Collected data
===

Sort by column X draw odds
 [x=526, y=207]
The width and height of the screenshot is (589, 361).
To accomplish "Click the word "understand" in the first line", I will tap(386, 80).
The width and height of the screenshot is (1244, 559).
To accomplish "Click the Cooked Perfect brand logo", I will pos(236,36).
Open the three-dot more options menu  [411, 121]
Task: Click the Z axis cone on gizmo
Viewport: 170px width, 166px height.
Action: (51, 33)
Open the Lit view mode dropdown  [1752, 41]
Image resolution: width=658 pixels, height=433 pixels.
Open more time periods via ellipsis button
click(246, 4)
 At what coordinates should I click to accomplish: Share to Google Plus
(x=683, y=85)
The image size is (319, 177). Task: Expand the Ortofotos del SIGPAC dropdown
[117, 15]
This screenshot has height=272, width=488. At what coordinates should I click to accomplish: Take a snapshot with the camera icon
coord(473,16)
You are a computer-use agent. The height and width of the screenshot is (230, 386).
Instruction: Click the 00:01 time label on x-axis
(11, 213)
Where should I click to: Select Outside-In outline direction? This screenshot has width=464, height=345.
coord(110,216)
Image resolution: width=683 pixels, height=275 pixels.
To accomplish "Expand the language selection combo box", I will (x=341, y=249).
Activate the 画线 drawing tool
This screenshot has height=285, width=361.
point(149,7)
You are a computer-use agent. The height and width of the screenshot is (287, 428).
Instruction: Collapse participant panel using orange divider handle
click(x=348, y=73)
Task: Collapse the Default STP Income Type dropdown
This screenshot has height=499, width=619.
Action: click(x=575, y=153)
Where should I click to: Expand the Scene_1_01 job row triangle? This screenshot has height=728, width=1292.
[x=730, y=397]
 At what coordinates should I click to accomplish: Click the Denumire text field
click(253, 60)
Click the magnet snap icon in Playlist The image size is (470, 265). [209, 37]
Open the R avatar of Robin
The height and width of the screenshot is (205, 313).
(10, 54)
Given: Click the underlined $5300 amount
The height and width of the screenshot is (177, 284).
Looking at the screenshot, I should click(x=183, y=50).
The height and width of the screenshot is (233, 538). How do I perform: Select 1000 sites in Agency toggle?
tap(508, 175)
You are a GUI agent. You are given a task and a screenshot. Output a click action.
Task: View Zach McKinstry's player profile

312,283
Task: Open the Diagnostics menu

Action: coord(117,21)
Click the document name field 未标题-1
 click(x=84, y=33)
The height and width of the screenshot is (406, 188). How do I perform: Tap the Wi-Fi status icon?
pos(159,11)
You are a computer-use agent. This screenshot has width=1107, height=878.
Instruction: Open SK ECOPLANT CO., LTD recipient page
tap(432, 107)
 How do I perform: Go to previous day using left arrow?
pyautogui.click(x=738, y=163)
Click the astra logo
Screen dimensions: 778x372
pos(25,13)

===

■ Action item: Print all the data above word for word.

■ Task response:
Sort by column X draw odds
 [x=526, y=207]
The width and height of the screenshot is (589, 361).
To accomplish "Click the word "understand" in the first line", I will tap(386, 80).
The width and height of the screenshot is (1244, 559).
To accomplish "Click the Cooked Perfect brand logo", I will pos(236,36).
Open the three-dot more options menu  [411, 121]
Task: Click the Z axis cone on gizmo
Viewport: 170px width, 166px height.
Action: (51, 33)
Open the Lit view mode dropdown  [1752, 41]
Image resolution: width=658 pixels, height=433 pixels.
Open more time periods via ellipsis button
click(246, 4)
 At what coordinates should I click to accomplish: Share to Google Plus
(x=683, y=85)
The image size is (319, 177). Task: Expand the Ortofotos del SIGPAC dropdown
[117, 15]
This screenshot has height=272, width=488. At what coordinates should I click to accomplish: Take a snapshot with the camera icon
coord(473,16)
You are a computer-use agent. The height and width of the screenshot is (230, 386).
Instruction: Click the 00:01 time label on x-axis
(11, 213)
Where should I click to: Select Outside-In outline direction? This screenshot has width=464, height=345.
coord(110,216)
Image resolution: width=683 pixels, height=275 pixels.
To accomplish "Expand the language selection combo box", I will (x=341, y=249).
Activate the 画线 drawing tool
This screenshot has height=285, width=361.
point(149,7)
You are a computer-use agent. The height and width of the screenshot is (287, 428).
Instruction: Collapse participant panel using orange divider handle
click(x=348, y=73)
Task: Collapse the Default STP Income Type dropdown
This screenshot has height=499, width=619.
Action: click(x=575, y=153)
Where should I click to: Expand the Scene_1_01 job row triangle? This screenshot has height=728, width=1292.
[x=730, y=397]
 At what coordinates should I click to accomplish: Click the Denumire text field
click(253, 60)
Click the magnet snap icon in Playlist The image size is (470, 265). [209, 37]
Open the R avatar of Robin
The height and width of the screenshot is (205, 313).
(10, 54)
Given: Click the underlined $5300 amount
The height and width of the screenshot is (177, 284).
Looking at the screenshot, I should click(x=183, y=50).
The height and width of the screenshot is (233, 538). How do I perform: Select 1000 sites in Agency toggle?
tap(508, 175)
You are a GUI agent. You are given a task and a screenshot. Output a click action.
Task: View Zach McKinstry's player profile

312,283
Task: Open the Diagnostics menu

Action: coord(117,21)
Click the document name field 未标题-1
 click(x=84, y=33)
The height and width of the screenshot is (406, 188). How do I perform: Tap the Wi-Fi status icon?
pos(159,11)
You are a computer-use agent. This screenshot has width=1107, height=878.
Instruction: Open SK ECOPLANT CO., LTD recipient page
tap(432, 107)
 How do I perform: Go to previous day using left arrow?
pyautogui.click(x=738, y=163)
Click the astra logo
Screen dimensions: 778x372
pos(25,13)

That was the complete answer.